The bacterial plant pathogen Xylella fastidiosa is a worldwide threat to perennial tree and vine crops and has been linked to Pierce's disease of grapevine in California, olive quick decline in Italy, and citrus variegated chlorosis in South America.

Scientists know that seasonality plays an important role in the spread of X. fastidiosa, but there are limited field data available. Scientists also know that epidemics of Pierce's disease in the southern San Joaquin Valley of California are associated with high abundance of the invasive glassy-winged sharpshooter that transmits X. fastidiosa.

"Managing the spread of X. fastidiosa is challenging due to a lack of field data on seasonal changes in vector abundance, proportion of vector population carrying the pathogen, and probability of acquisition from infected plants," explained Mark Sisterson, a vector entomologist with the Agricultural Research Service-USDA.

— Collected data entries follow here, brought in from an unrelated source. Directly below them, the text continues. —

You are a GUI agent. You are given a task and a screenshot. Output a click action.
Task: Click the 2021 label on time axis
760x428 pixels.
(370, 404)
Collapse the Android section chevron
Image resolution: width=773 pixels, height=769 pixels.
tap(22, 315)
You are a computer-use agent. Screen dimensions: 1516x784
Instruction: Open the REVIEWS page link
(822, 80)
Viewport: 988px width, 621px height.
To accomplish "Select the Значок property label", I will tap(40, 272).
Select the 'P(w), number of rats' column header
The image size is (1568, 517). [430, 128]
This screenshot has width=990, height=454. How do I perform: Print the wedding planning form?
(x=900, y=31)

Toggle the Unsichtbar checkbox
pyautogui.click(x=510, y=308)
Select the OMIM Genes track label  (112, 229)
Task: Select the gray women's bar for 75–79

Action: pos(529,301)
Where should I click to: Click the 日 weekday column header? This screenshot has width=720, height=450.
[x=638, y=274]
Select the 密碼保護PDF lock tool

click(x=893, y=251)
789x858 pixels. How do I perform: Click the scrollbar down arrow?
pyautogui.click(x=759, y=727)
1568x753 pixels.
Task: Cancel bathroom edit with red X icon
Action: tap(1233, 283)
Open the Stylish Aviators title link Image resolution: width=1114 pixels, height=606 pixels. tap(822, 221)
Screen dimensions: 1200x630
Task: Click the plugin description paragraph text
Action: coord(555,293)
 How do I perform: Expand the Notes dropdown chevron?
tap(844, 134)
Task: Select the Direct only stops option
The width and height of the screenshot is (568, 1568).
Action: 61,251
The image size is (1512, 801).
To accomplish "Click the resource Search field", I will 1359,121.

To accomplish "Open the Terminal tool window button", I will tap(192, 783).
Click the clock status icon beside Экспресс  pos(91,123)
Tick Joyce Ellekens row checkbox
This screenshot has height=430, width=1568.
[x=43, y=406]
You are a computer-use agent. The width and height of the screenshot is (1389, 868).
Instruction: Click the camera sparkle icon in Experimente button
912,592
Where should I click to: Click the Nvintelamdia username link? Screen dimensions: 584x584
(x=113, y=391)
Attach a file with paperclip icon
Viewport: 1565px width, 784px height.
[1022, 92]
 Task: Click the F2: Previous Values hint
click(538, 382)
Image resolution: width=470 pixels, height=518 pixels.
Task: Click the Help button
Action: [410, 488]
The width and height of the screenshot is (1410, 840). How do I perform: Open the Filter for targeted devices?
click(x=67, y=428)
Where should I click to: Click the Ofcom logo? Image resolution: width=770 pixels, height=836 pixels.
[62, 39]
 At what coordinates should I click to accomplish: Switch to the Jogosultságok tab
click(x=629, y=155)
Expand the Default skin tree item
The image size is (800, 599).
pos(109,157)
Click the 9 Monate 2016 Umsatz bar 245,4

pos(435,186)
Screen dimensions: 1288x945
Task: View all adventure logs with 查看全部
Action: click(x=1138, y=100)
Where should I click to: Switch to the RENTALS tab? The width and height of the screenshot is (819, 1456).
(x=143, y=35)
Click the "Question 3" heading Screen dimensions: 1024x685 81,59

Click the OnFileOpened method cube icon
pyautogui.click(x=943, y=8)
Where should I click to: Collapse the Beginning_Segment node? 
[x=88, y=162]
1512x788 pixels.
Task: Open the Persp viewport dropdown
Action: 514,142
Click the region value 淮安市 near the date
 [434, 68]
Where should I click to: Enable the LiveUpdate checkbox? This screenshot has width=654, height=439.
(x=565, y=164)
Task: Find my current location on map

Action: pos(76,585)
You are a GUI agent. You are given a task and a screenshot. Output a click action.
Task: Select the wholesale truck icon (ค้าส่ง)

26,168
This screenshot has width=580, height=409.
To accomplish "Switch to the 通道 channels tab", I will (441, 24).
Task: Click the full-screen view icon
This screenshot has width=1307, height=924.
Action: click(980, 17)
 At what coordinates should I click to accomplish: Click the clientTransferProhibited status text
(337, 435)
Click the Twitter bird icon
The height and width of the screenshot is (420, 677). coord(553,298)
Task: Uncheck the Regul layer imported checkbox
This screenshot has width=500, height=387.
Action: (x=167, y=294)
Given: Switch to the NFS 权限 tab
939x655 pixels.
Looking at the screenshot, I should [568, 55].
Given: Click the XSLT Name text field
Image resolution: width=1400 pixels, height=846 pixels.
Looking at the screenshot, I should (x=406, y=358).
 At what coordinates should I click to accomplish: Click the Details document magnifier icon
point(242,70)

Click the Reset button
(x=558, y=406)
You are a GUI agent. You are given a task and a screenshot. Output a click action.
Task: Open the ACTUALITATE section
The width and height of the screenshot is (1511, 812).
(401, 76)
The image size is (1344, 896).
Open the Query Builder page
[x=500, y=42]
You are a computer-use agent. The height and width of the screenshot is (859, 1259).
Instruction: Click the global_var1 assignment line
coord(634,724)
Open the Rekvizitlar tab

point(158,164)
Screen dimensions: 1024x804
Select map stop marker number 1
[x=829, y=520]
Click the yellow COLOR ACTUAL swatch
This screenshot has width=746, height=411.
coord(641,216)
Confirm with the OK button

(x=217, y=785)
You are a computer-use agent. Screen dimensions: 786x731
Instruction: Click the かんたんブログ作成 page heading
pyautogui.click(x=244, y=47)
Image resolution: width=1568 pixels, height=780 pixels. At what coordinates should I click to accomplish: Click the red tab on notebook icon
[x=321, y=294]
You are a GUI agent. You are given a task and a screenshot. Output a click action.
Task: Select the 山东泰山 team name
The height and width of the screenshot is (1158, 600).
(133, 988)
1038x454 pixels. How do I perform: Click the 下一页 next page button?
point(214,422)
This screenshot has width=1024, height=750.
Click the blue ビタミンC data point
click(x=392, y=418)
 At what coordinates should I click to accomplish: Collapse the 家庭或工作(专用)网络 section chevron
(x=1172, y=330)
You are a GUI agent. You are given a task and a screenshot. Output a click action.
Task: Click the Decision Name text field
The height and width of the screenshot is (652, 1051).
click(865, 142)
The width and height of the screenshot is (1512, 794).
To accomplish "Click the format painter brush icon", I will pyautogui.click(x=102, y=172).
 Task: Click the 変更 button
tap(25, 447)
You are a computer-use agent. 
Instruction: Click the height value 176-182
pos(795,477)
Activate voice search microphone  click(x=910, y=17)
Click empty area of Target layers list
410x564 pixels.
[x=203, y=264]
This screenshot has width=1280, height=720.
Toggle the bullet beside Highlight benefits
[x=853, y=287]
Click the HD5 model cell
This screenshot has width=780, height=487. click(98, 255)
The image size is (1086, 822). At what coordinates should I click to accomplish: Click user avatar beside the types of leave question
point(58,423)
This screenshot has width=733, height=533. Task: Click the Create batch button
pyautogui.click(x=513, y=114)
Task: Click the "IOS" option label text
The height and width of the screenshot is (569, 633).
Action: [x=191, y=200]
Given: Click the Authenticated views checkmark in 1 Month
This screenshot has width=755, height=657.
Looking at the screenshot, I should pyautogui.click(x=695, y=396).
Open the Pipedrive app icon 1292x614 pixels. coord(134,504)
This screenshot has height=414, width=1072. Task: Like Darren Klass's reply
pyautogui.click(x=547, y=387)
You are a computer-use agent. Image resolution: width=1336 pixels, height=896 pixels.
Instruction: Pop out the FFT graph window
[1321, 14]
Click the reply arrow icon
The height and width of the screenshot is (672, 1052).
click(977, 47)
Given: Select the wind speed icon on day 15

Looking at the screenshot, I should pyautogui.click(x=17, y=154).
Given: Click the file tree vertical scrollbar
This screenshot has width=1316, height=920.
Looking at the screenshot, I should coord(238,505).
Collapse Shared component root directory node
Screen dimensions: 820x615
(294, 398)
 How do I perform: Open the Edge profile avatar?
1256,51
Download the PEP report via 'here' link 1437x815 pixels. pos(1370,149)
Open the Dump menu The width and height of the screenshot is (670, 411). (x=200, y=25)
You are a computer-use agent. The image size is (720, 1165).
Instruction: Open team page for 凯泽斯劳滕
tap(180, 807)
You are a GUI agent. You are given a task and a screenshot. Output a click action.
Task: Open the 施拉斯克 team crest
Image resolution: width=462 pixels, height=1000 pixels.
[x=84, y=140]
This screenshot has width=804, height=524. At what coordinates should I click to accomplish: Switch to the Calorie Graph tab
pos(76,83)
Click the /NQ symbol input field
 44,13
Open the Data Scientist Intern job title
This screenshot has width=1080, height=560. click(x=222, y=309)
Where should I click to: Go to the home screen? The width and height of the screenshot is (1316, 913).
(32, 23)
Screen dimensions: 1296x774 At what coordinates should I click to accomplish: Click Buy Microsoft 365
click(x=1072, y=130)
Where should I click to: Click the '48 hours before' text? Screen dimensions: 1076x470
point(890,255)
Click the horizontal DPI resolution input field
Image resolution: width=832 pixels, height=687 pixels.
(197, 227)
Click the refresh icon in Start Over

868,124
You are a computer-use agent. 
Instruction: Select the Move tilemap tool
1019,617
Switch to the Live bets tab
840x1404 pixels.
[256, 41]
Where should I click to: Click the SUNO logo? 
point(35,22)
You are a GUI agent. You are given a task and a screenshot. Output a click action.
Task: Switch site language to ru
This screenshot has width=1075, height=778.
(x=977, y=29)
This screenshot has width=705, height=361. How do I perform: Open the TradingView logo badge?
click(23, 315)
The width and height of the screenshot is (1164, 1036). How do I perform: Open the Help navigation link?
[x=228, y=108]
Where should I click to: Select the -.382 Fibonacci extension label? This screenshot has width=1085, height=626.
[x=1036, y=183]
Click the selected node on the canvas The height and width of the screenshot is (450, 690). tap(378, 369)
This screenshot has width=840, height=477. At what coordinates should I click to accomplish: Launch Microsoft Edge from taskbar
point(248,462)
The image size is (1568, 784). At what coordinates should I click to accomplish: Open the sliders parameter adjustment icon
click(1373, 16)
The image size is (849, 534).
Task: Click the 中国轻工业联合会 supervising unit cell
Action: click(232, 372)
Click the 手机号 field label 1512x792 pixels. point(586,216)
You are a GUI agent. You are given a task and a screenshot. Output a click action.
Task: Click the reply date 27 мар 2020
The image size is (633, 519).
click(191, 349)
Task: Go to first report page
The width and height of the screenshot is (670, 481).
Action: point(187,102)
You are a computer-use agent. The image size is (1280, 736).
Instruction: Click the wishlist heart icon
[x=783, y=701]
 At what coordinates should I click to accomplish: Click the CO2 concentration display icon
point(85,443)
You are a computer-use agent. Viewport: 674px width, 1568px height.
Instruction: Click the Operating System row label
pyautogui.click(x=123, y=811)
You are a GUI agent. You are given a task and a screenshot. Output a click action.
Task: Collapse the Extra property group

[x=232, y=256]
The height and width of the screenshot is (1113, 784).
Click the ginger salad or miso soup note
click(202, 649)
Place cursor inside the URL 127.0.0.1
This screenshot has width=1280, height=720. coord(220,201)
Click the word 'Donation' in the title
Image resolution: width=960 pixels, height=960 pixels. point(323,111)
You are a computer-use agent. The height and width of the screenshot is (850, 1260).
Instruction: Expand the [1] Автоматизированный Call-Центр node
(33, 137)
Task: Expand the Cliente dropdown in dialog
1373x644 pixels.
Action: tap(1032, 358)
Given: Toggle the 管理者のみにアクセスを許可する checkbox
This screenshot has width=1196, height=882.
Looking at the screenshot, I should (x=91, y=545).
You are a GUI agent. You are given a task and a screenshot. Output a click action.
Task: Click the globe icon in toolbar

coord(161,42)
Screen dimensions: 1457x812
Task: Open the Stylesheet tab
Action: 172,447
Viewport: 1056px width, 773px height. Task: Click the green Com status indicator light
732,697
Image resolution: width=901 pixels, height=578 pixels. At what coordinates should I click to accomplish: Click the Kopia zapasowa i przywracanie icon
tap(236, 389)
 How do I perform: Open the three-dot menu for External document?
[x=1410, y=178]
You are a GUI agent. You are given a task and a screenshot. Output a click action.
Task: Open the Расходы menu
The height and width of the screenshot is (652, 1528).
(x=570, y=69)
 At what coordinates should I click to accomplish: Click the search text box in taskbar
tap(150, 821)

To gather more data, Sisterson and colleagues conducted a field study in the San Joaquin Valley to determine the time of year that vine-to-vine transmission of X. fastidiosa was most likely to occur. They found that grapevines were more likely to test positive for the pathogen in July and August than in spring. They also found that more glassy-winged sharpshooters tested positive for X. fastidiosa in July and August than in the spring.

"Accordingly, risk of vine-to-vine spread of X. fastidiosa is greatest in July and August," said Sisterson. "These findings will improve timing of insecticide applications to reduce glassy-winged sharpshooter populations, thereby reducing spread of X. fastidiosa."

Sisterson also notes that in other parts of California, studies have shown higher rates of vine recovery from infection over the winter when vines become infected during late summer compared to vines infected earlier in the season. Results from this study suggest that late season infections in the southern San Joaquin Valley are more likely to persist the following year and highlights the need for regionally specific data to inform vineyard management decisions.